*** DOCUMENT PASSAGE ***

But having said all that, the performance is absolutely compelling, and that’s mostly thanks to Horrocks. She’s always been a somewhat eccentric performer, and – unlike some actors – she’s never been afraid of the big gesture, and those two qualities serve her very well indeed here. She performs – ‘acting’ isn’t always quite the right word – with absolute conviction, whether she’s giving us a tour through the noise and heat of a pre-1860 cotton mill, playing a destitute millworker begging from the audience, intoning Grace Jones’s Slave To The Rhythm with the doomed air of Claudia Brücken circa 1985, or belting out the Battle Hymn of the Republic. She’s sometimes joined by dancer Lorena Randi, who offers a kind of Jed Hoile to Horrocks’s Howard Jones, bringing us closer to the tribulations of Lancashire’s millworkers via the interpretive medium of clog-dancing. It’s a combination that teeters right on the edge of the most gruesomely self-indulgent kind of self-parody, but they always stop just short of crossing the line. Despite the perfectly-appropriate almost wall-to-wall music from Wrangler, who stand dourly behind a projection screen at the back of the stage, Horrocks’s voice is the lynchpin holding everything together. It’s an unusually pliable instrument – she can sing just about anything convincingly, she can place her voice anywhere between a pitiful whisper and an exultant roar, and that voice, when she wants it to, lends her an authority which is somewhat at odds with her rather slight physical presence. For all that some elements of this production are misguided, you can’t take your eyes off her.

*** End of DOCUMENT PASSAGE ***
*** DATASET EXCERPTS ***

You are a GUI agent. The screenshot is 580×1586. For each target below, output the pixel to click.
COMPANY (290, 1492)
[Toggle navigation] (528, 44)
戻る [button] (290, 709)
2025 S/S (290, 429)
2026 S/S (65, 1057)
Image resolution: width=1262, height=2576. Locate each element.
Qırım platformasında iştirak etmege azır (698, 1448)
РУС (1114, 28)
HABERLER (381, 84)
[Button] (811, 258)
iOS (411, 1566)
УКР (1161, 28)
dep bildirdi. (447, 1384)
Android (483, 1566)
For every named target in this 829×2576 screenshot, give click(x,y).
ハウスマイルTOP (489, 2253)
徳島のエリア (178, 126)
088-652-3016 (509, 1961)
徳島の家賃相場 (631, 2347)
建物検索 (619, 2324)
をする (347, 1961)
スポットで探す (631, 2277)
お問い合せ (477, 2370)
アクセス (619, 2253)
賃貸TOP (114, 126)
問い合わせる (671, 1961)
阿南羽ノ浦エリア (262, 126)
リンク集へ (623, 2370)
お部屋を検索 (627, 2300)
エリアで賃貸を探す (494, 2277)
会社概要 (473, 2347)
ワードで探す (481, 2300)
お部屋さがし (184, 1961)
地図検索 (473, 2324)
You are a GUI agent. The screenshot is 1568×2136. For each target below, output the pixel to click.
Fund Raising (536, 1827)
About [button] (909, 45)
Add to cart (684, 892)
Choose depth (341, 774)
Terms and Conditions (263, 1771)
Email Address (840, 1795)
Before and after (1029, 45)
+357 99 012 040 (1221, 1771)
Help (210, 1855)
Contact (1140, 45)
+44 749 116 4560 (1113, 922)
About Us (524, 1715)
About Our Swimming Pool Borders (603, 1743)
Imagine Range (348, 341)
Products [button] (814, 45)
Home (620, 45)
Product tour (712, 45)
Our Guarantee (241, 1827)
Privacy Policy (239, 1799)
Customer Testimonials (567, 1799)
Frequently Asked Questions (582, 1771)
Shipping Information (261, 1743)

*** End of DATASET EXCERPTS ***

* WHAT YOU NEED TO DO
[1] The theater review calls the performance absolutely compelling. In one to three sentences, give the reason it offers for this.
[2] Carry on the theater review of Horrocks's performance from its last sentence.
The records were taken from a separate source, not from the theater review.

* RESULTS OF THE EXERCISE
[1] The review credits Horrocks for most of it. She has always been a somewhat eccentric performer who is never afraid of the big gesture, and those two qualities serve her very well here as she performs with absolute conviction.

[2]
The result, frustrating as it can sometimes be, is utterly sui generis and surprisingly moving. The historical texts are well-chosen and extremely effective, Chris Turner’s ‘visuals’ – that’s the word they use in the programme, and they mostly mean projections – provide a thoughtful, sometimes spectacular counterpoint to the live performers, and the show more than holds your attention throughout the 70-minute running time. You may find yourself contemplating a more traditional theatrical treatment of the events Horrocks portrays here – it’s a rich seam of material, and this chapter of local history, as I said, has been all but forgotten – but even if parts of it could have been thought through a little more clearly, there’s a lot to admire. Cotton Panic takes big risks, and not all of them pay off, but enough works that it’s a memorable experience. MIF’s productions, as I’ve said elsewhere, can be hit and miss, and sometimes really miss. As off-the-wall, even misguided, as some of this event is, it’s saved and indeed elevated by Horrocks’s blazing sincerity. It’s obvious from the moment she walks onstage that she feels a deep connection to this material, she carries the show, and her performance makes it worth looking past the production’s occasional missteps. I can’t say the production is an absolute triumph, and parts of it are completely bonkers, but it isn’t quite like anything else you’ll see this year – and that’s exactly what festivals like MIF are for.